Let's just start with stating the very obvious: Figure 2.23 has more errors than there should be in an entire chapter.
With the exception of bonds to hydrogen, all other bonds are nicely conjugated in indigo. The π molecular orbital show this very clearly. The molecule has a fantastic C2h symmetry, which also means it is in one plane. Intramolecular hydrogen bonds certainly further stabilise this conformation. They can be visualised with the help of the Quantum Theory of Atoms in Molecules (QTAIM).
(click for full image)
Interestingly eleven out of twenty π orbitals are occupied, which leaves the HOMO being anti-bonding with respect to the central carbon-carbon bond, which is 138 pm long.
Going further I will first add electrons, then add protons according to the following scheme:
I am happy to report, that the molecule stays flat. The central carbon-carbon bond elongates a little to 141 pm. It basically still has comparable orbitals, although the location of the nodal planes already accommodate the divide of the central bond. I am guessing that the intramolecular hydrogen bonds are accountable for this since the molecule is highly charged.
Now the basic question is how do the protons behave, where do they go, will they break the symmetry.
A bit to my surprise, the flat version of this compound is also most stable.
There are several points, where this project could have derailed.
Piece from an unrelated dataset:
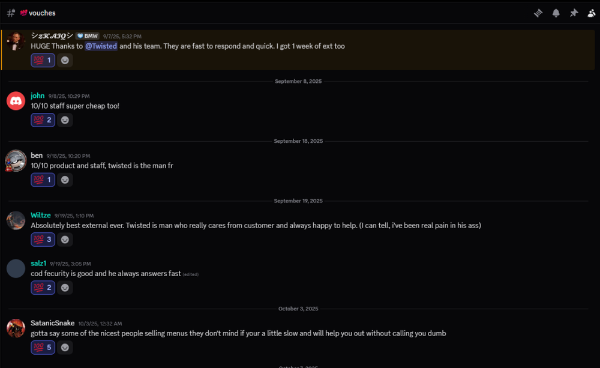The height and width of the screenshot is (368, 600).
Task: Click the BMW role badge on KAIQ's message
Action: (x=87, y=35)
Level of theory is only one of them. The evidence presented here is not conclusive enough. In due time I might be able to do some more, but for now, at least the textbook picture is debunked.
- Calculated at the DF-BP86/def2-SVP level of theory. Occupied orbitals are blue and orange, virtual orbitals (unoccupied) are red and yellow.
- Analysis with MultiWFN 3.3.8, see http://sobereva.com/multiwfn
Nuclei are brown dots, bond critical points are blue dots, ring critical bonds are orange dots. Blue lines are zero-flux surfaces that seoarate the molecule into atomic basins.